Mendengar kata yang Theo ucapkan mampu menusuk hati Reina, bagaimana bisa Theo dengan mudah mengatakan dirinya wanita murahan. Dengan sekuat tenaga Reina memukul lengan Theo agar bangkit, "Pukulan mu sama sekali tidak ada efek." Theo langsung bangkit dari posisinya.

"Kenapa?" Tanya Theo melihat Reina menatapnya marah.

"Jaga ucapan mu."

"Ucapan ku yang mana?" Pancing Theo.

"Aku tidak mau bicara lagi denganmu." Reina bangkit bermaksud untuk keluar, namun Theo langsung mencengkram tangan Reina.

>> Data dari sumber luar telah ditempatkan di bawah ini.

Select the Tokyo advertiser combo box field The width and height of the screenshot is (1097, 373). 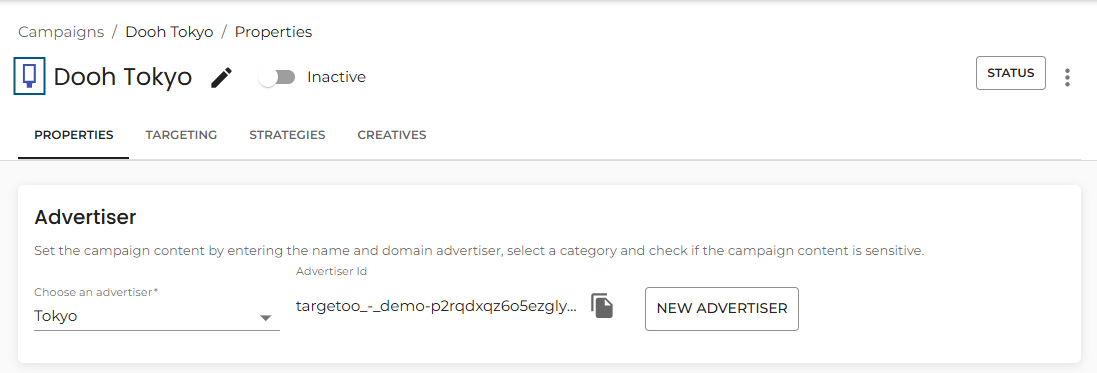click(157, 316)
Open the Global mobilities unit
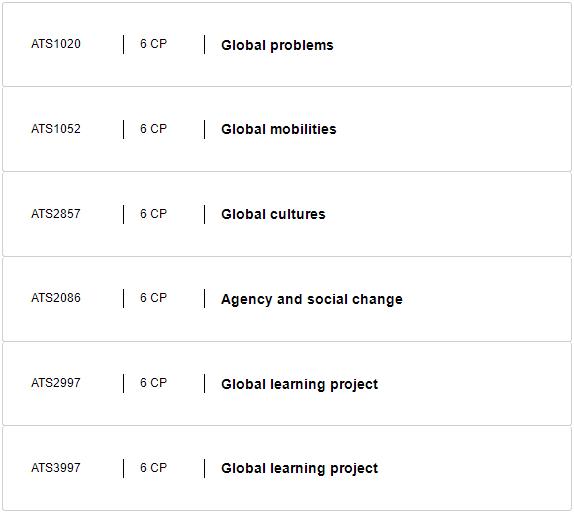Image resolution: width=574 pixels, height=513 pixels. (x=279, y=129)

"Lepas." Reina berhasil menghempas tangan Theo.

"Mau pergi kemana hem?" Namun Theo malah memeluknya dari belakang.

"Lepas." Reina berusaha melepas pegangan tangan Theo di perutnya.

"Jangan harap kamu bisa pergi seenaknya." Dengan kasar Theo mendorong Reina sampai jatuh ke atas sofa.

Theo berjalan ke arah pintu, mengunci pintu, lalu memasukan kuncinya di saku celana yang dia pakai.

"Gak usah cengeng." Theo tau, pasti Reina akan menangis sebentar lagi.

Theo terbaring di atas ranjang dan Reina terduduk di sofa sambil menahan air matanya yang ingin keluar.

Reina menahan air mata dengan jari tangan, namun memang pada dasarnya dia adalah wanita yang begitu berperasaan, akhirnya air mata itu jatuh juga, membasahi pipinya dan Reina mencoba untuk tidak terisak.

"Dasar wanita lemah, murahan, berhenti menangis!" sarkas Theo.

Reina menatap Theo sendu, seenaknya saja Theo mengatakan jika dirinya murahan, Theo tidak tau bagaimana dirinya, kenapa dengan mudah menilai Reina murahan. Jika Theo mengatakan lemah, itu wajar dan Reina sadar kalau dirinya memang lemah.

Theo menutup matanya dan Reina masih berusaha menghentikan tangisannya. Karena terganggu, Theo membuka mata, lalu menatap Reina tajam.

"Berhenti menangis! kamu mau aku hukum?" Ancam Theo.

Reina mengusap kedua pipinya, "Aku tidak menangis."

"Kamu itu menganggu."

"Aku tidak mengganggumu." Reina bangkit lalu pergi ke kamar mandi.

Reina menatap pantulan dirinya di cermin, Reina membasuh wajahnya lalu tersenyum sedih.

"Ayah dan Nathan sedang apa yah kira-kira." Reina merindukan keluarganya.

Dua pria yang begitu sangat menyayanginya, mereka tidak pernah berprilaku kasar seperti Theo. Mungkin sudah takdir, Reina malah berhadapan dengan pria kasar seperti Theo.

Reina keluar dari kamar mandi, begitu keluar, Reina melihat Theo yang sudah tertidur pulas. Reina berjalan ke arah sofa, mendudukkan dirinya, lalu berbaring.

Reina berusaha untuk tertidur, namun matanya belum juga mau tertutup, Reina sudah beberapa kali ganti posisi. Reina menghembuskan napasnya pelan, menarik napas lalu menghembuskan nya lagi, sampai tak lama Reina pun bisa tertidur.

Theo membuka mata, sedari tadi Theo memang belum tidur. Theo menatap ke arah Reina, tidak ada rasa kasihan atau iba, Theo hanya ingin memastikan apa Reina masih bangun atau tidak, karena Theo tidak ingin Reina menganggu tidurnya. Saat mengetahui Reina telah tertidur, Theo pun kembali memejamkan matanya.